The choreography of neuroinflammation in Huntington's disease

Abstract

Currently, the concept of 'neuroinflammation' includes inflammation associated with neurodegenerative diseases, in which there is little or no infiltration of blood-derived immune cells into the brain. The roles of brain-resident and peripheral immune cells in these inflammatory settings are poorly understood, and it is unclear whether neuroinflammation results from immune reaction to neuronal dysfunction/degeneration, and/or represents cell-autonomous phenotypes of dysfunctional immune cells. Here, we review recent studies examining these questions in the context of Huntington's disease (HD), where mutant Huntingtin (HTT) is expressed in both neurons and glia. Insights into the cellular and molecular mechanisms underlying neuroinflammation in HD may provide a better understanding of inflammation in more complex neurodegenerative disorders, and of the contribution of the neuroinflammatory component to neurodegenerative disease pathogenesis.

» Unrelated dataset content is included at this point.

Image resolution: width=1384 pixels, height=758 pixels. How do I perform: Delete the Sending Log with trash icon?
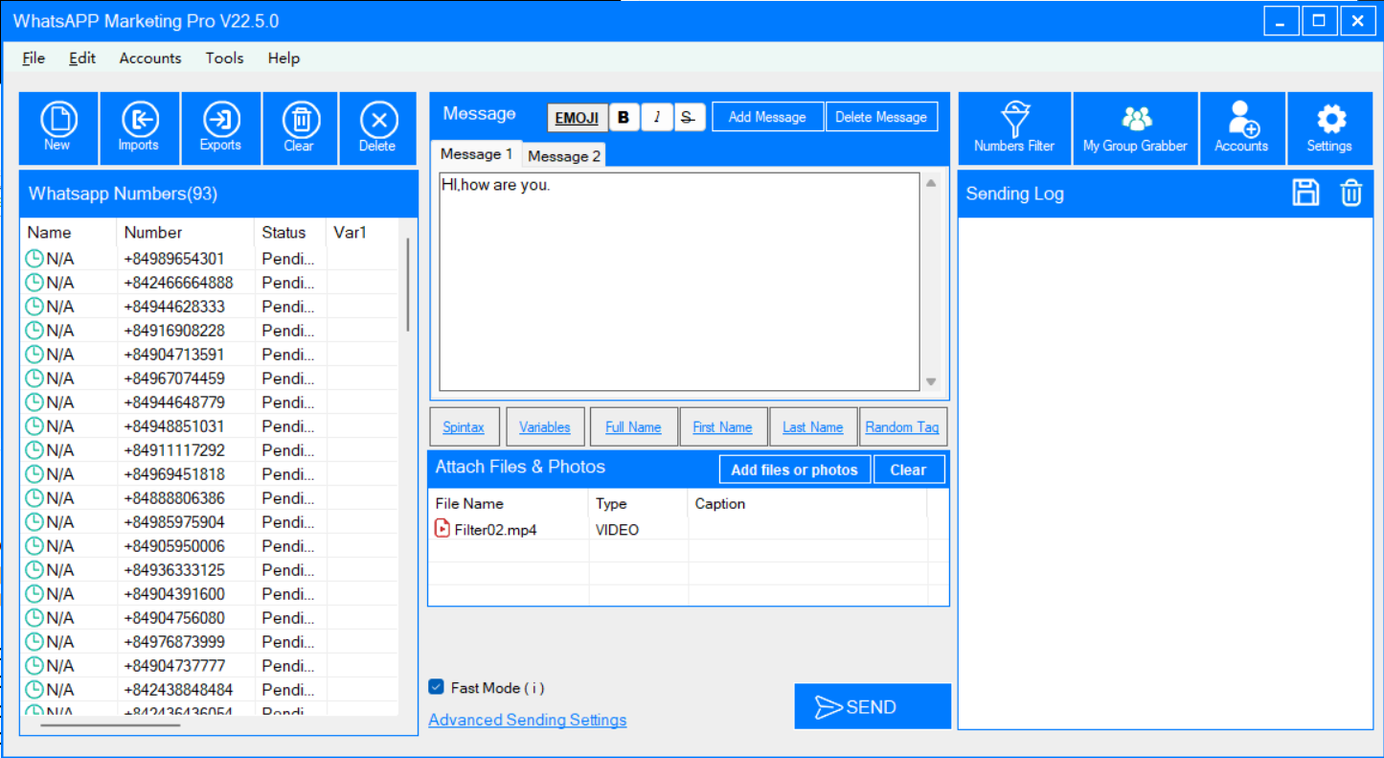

Keywords: Huntington's disease; astrocytes; macrophages; microglia; neuroinflammation.

Figure 1

A model for mutant Huntingtin (HTT) microglia cell-autonomous activation and reactive microglia responses to neurodegeneration. In the presence of mutant HTT, increasing PU.1 expression and PU.1- CCAAT/enhancer-binding protein (C/EBP) promoter binding leads to increased enhancer activity under basal conditions that results in increased expression of basal pro-inflammatory and neurotoxic genes. This phenomenon increases the sensitivity to pro-inflammatory signals. In fact, under conditions of sterile inflammation, mutant HTT-expressing microglia appear to be more efficient in inducing neuronal death. We hypothesize that components of dead neurons or mutant HTT aggregates could trigger sterile inflammation, and this, in turn, could lead to further microglia activation, resulting in increased neuronal death and the activation of a chronic ‘feed-forward loop’. Adapted from [34]. Abbreviations: IL, interleukin; TNF, tumor necrosis factor.

Figure 2

The choreography of neuroinflammation in Huntington’s disease. Expression of mutant Huntingtin (mHTT) in neurons triggers cell-autonomous neuronal degeneration and apoptosis (top center). In parallel, expression of mHTT in microglia triggers cells autonomous pro-inflammatory activation characterized by the release of pro-inflammatory cytokines, reactive oxygen species (ROS), and neurotoxic metabolites (center left). At the same time, expression of mHTT in astrocytes induces the cell-autonomous repression of several factors involved in the support of neurons wellbeing, such as, for example, Chemokine (C-C motif) ligand (CCL)-5, transforming growth factor (TGF)-β, and so on (center right). With the progression of neurodegeneration, endogenous molecules, such as components of dead neurons, protein aggregates, and potentially extracellular mHTT could be detected as DAMPs, inducing an innate immune response similar to what happens when amyloid (A)-β is phagocytosed by macrophages (center). Thus, enhanced pro-inflammatory microglia activation supported by pro-inflammatory cytokine-triggered astrocyte activation will result in further damage to neurons and the activation of a chronic ‘feed-forward loop’ of neurodegeneration. Abbreviations: IL, interleukin; NF, nuclear factor; TNF, tumor necrosis factor.